Павел разделся и завалился спать. Все к черту! Солдат спит, а служба идет.
На следующий день было воскресенье. Включений не было ни ночью, ни днем. Павел бродил по расположению, путаясь сапогами в высокой траве. Его догнал Кузьменко, попросил:
– Послушай, Павлик, одолжи мне свою пилотку, че ша?
– В самоход, что ли, собрался? – хмуро осведомился Павел.
– Ага… Вчера с девушкой договорился – малина в сметане… – Кузьменко сладострастно причмокнул губами.
– Не положено салагам в самоволки ходить… – еще мрачнее пробурчал Павел.
– Да ладно… Скажи, что пилотки жалко…
– Ничего не жалко. Я ж в самоволки не бегаю, а
– Вот спасибо! А то у меня голова большая, только твоя пилотка и как раз…
Кузьменко убежал. А Павел побрел дальше. С одной стороны к проволоке подходила рощица боярышника, и тут костер почему-то не рос, а вся полянка заросла веселым лесным разнотравьем. Павел набрал большой букет цветов и пошел в казарму. Котофеич, все время сопровождавший его, разочарованно плелся позади, он еще ни разу в жизни не отходил от родной станции так далеко. Зайдя на кухню, Павел пошарил в шкафу, нашел литровую банку, забрал ее, налил воды и втиснул туда букет. Прищепа возразить не решился. Павел поставил букет на тумбочку возле своей кровати.
Могучий, увидевший этакую лирику, понимающе ухмыльнулся:
– Ба, товарищ ефрейтор втюрился…
– Заткнись! – рыкнул Павел, и, сунув руки в карманы, пошел из спального помещения.
Могучий добродушно проговорил:
– Ну, чего ты злишься? От такой отказываться – дураком надо быть…
Могучий от избытка чувств вдруг облапил Павла своими ручищами, приподнял и перевернул вниз головой.
– Ну, и что дальше? – равнодушно промолвил Павел, даже не вынимая рук из карманов.
Могучий перевернул его и поставил на пол.
– Сейчас я превращу тебя в мешок ломаных костей! – свирепо прорычал Павел.
Могучий мгновенно принял борцовскую стойку. Физиономия его расплывалась в широкой улыбке. Павел знал, он любил бороться, и равных ему в роте не было.
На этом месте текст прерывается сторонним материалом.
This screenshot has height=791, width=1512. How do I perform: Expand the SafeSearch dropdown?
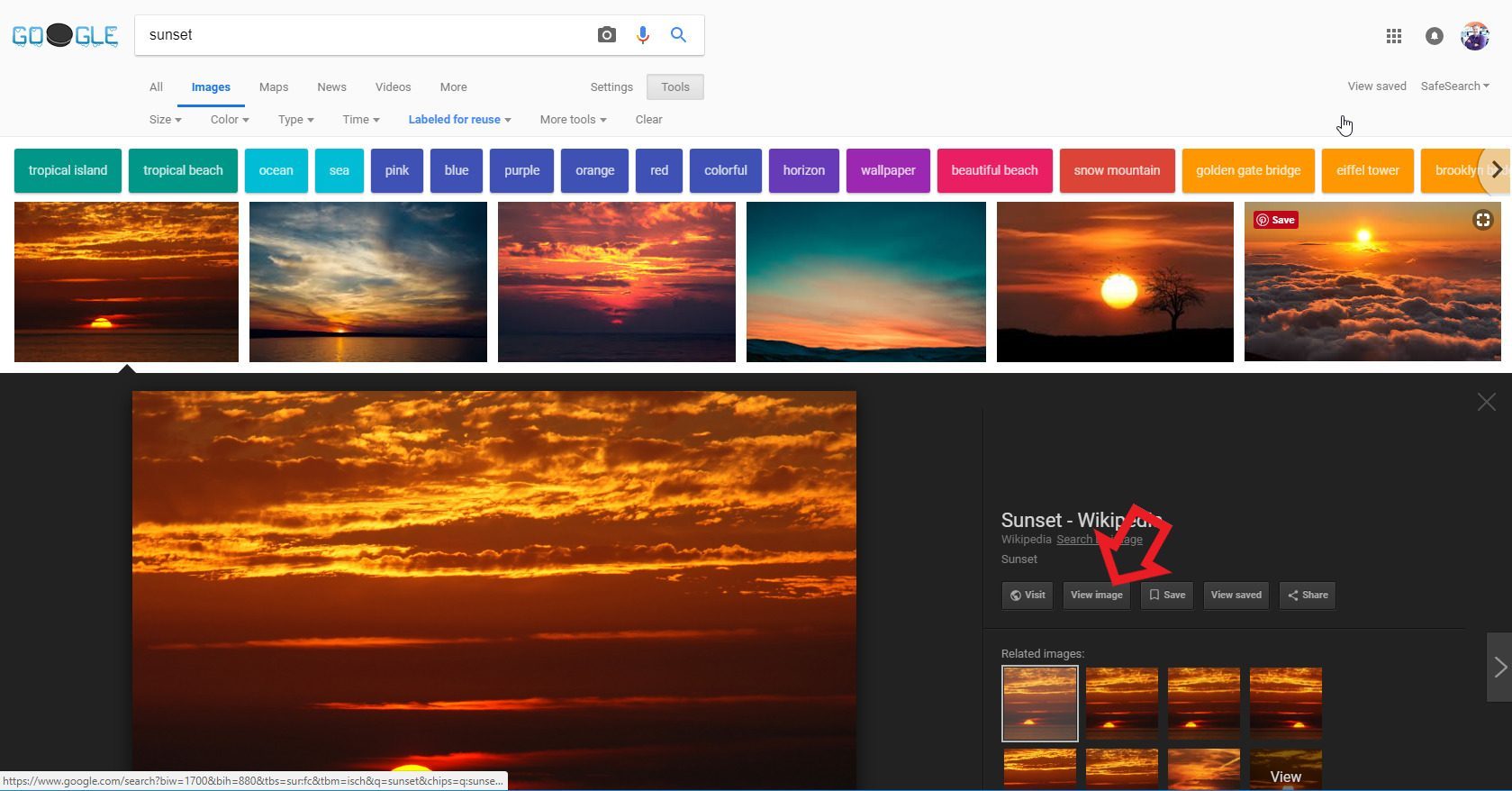[1454, 86]
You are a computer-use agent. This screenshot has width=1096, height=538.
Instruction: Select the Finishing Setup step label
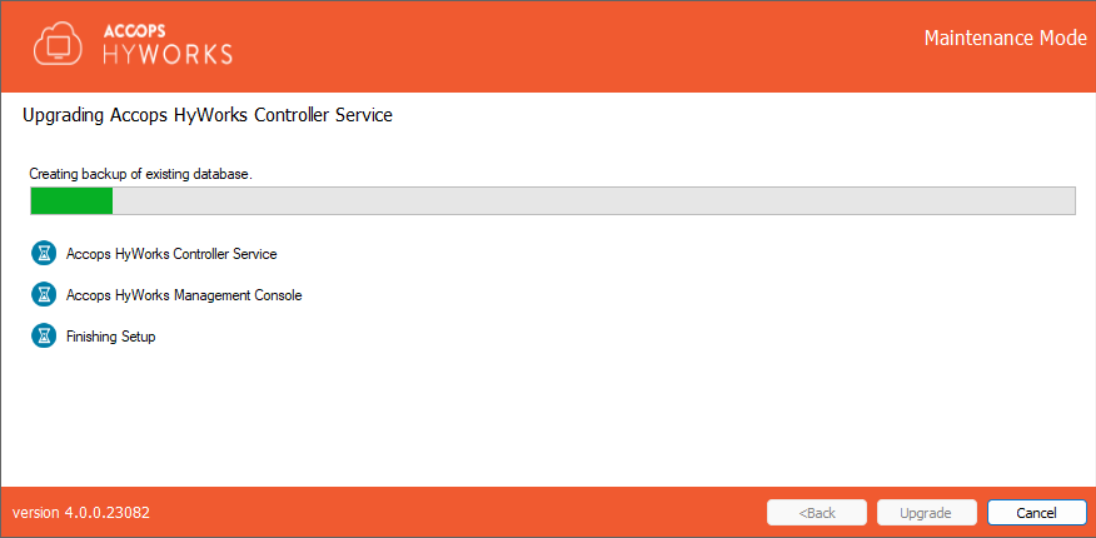[x=111, y=337]
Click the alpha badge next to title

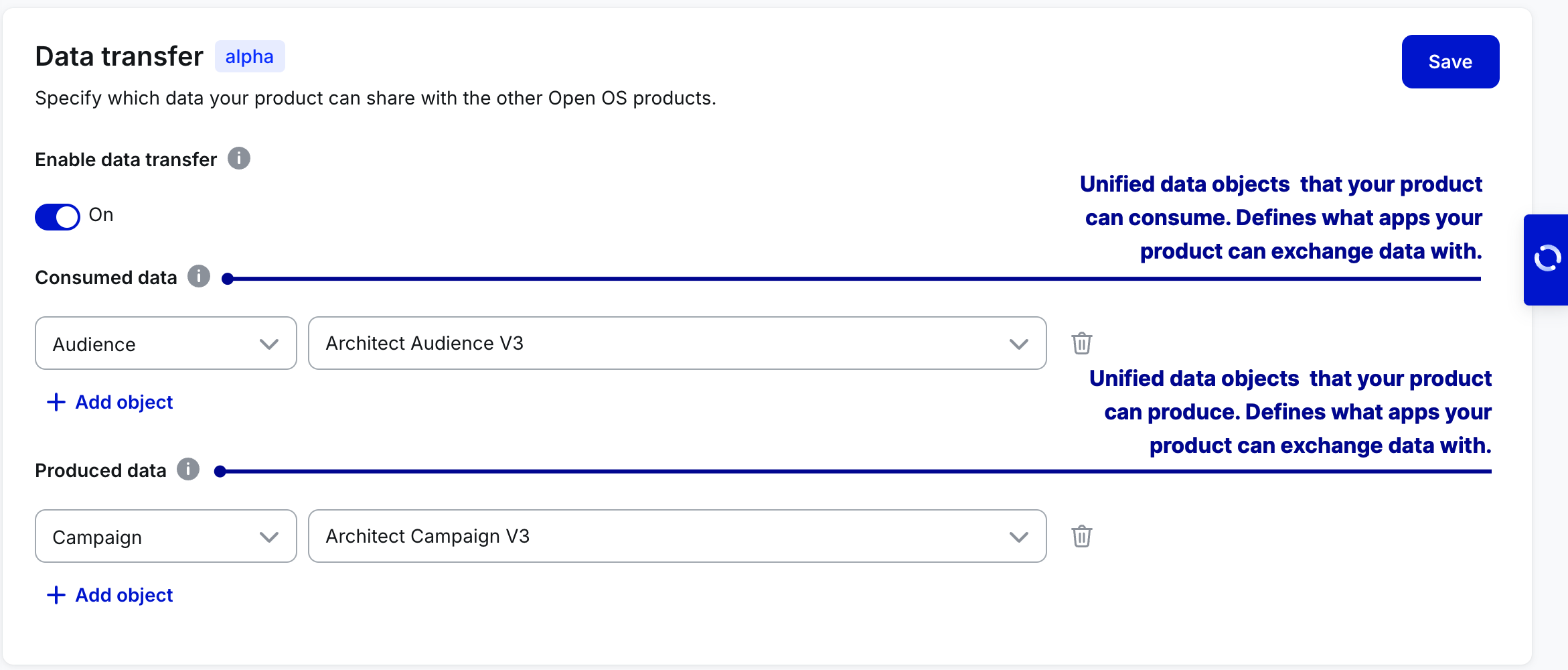pos(250,56)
Павел ринулся на него, демонстрируя явное намерение пойти на лобовой захват, но в последнее мгновение нырнул под руку Могучего, перехватил его сзади поперек туловища, дал заднюю подножку, нежно, почти без стука, уложил на пол, захватил в узел его руку, крутанул, и одним движением огромную тушу Могучего задвинул под кровать. Поднялся, проворчал:
– Вот и сиди там, салага. Будешь знать, как на дедов рыпаться.
Могучий выполз из-под койки, ошалело глянул на Павла. На лице его было несказанное изумление. Павел расхохотался. Исчезла тоска, стало хорошо и весело. Насвистывая арию мистера Икс, он пошел на улицу.
Включение объявили ночью. Котофеич в казарме не ночевал, а потому догнал Павла уже у самого капонира. Доложив о включении, Павел услышал голос командира:
– Принято. Ефрейтор, выдавайте обстановку до включения "Дубравы".
Павел отметил, что выслуживается командир; хочет показать в полку, что перекрывает все нормативы. Жаль, что сегодня он оперативный, с Лауком не поболтаешь. Командир любит включаться в операторскую связь, и вечно вмешивается в работу операторов, хоть и ни черта в ней не понимает.
Павел прогнал антенну по азимуту, засек цели. Он успел выдать обстановку раз пять, "Дубрава" молчала. Командир уже несколько раз вызывал ее, но Газмагомаев бормотал в микрофон что-то невразумительное.